But in the Two Gentlemen, the entire motive without curtailment or qualification is presented in the adventures of Julia. Abandoned by Proteus, she follows him in disguise, takes service as his page, and is employed as go-between in his new courtship of Silvia. To the young Shakespeare the situation was still wholly congenial, and he availed himself of its opportunities of pathos without reserve, though with incomplete power. His riper technique, fortified probably by a closer acquaintance with the spirited and high-bred womanhood of the Portias and Rosalinds of his time, withdrew his interest, perhaps his belief, from the risky psychology of Julia's self-assertion and self-abnegation. Like other strained situations suggested by 'golden tongued romance,' it fell away before the consolidated experience, the genial worldliness, the poetized normality, of his riper art.

The case of another devoted pursuer of an unwilling man is more complicated, and calls for closer examination. All's Well That Ends Well has already been referred to as an example of the paradox-plotting congenial to the young Shakespeare. But Helena's passion and her sacrifices for the man whose love she seeks ally her also with the Julia type. Yet internal evidence leaves no doubt that this play, though originally written, and therefore planned, in the early nineties, was revised by Shakespeare at a date not far remote from that of Hamlet. If the paradox-subject was the apprentice's eager choice, the artist at the height of his power did not reject its challenge. In the original story (Decamerone, III, 9) the flavour of paradox was even more pronounced. Like the other tales of the Third Day, it describes one who alcuna cosa molto da lui desiderata con industria acquistasse.

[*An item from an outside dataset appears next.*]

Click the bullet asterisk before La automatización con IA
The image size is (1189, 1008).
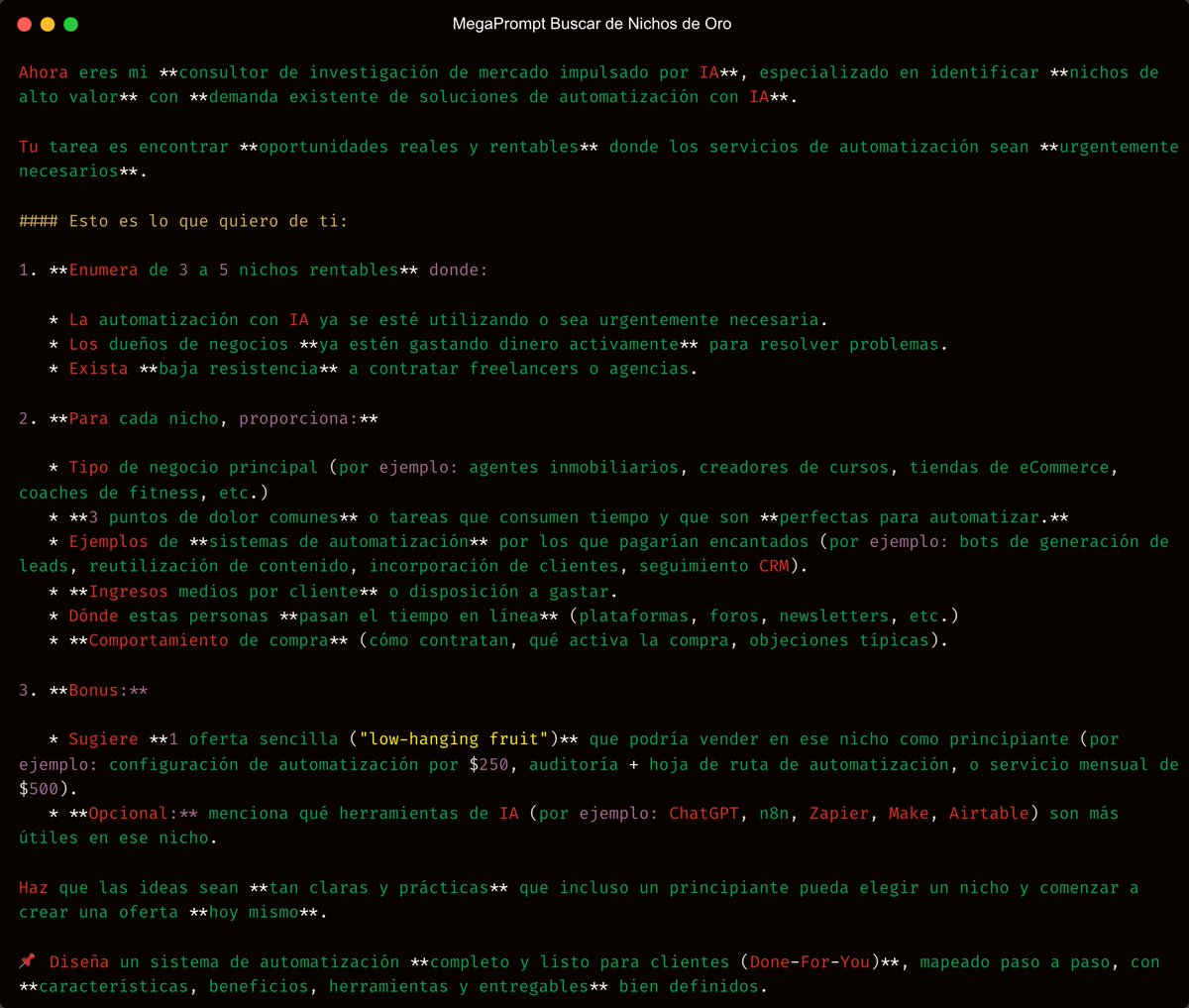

Giletta of Narbonne succeeds in effect by sheer audacity and enterprise; and Boccaccio's readers doubtless enjoyed this inversion of the usual roles, where a masterful girl captures a reluctant man. Shakespeare's earlier version was probably the lost Love's Labour's Won mentioned by Meres, and the title emphasizes the element of resolute and unhesitating pursuit which marks the original, and was probably more pronounced in the earlier than in the revised play.

For it is plain that precisely the resolute pursuit of a resisting man was uncongenial to Shakespeare's riper art, because unnatural in the type of high-bred and refined womanhood whose ways in love reflected his ideal of healthy love-making. Helena, as the heroine and predominant figure of the play, had to be of the sisterhood of Portia and Rosalind and Beatrice and Viola. But if the plot forbad this? And clearly, the most hazardous incident of all (the substitution of Helen for Diana) could not be eliminated without breaking up the plot altogether. Why then take up the old play at all? Plainly there must have been in the fundamental theme something which Shakespeare was unwilling to lose as well as something that he would have wished away.

This something that attracted him was evidently Helen's clear-sighted resolution in itself; in this she is, in fact, a true sister of Portia and Rosalind, though her seriousness is not, like theirs, irradiated with laughter. Could she be visibly endowed with this grace of clear sight and will, yet at the same time be rather drawn on by circumstances to the final conquest of Bertram than herself the active agent in it? Somewhat thus must the problem have presented itself to Shakespeare. Did he completely solve it? I think not. But we can to some extent follow his procedure.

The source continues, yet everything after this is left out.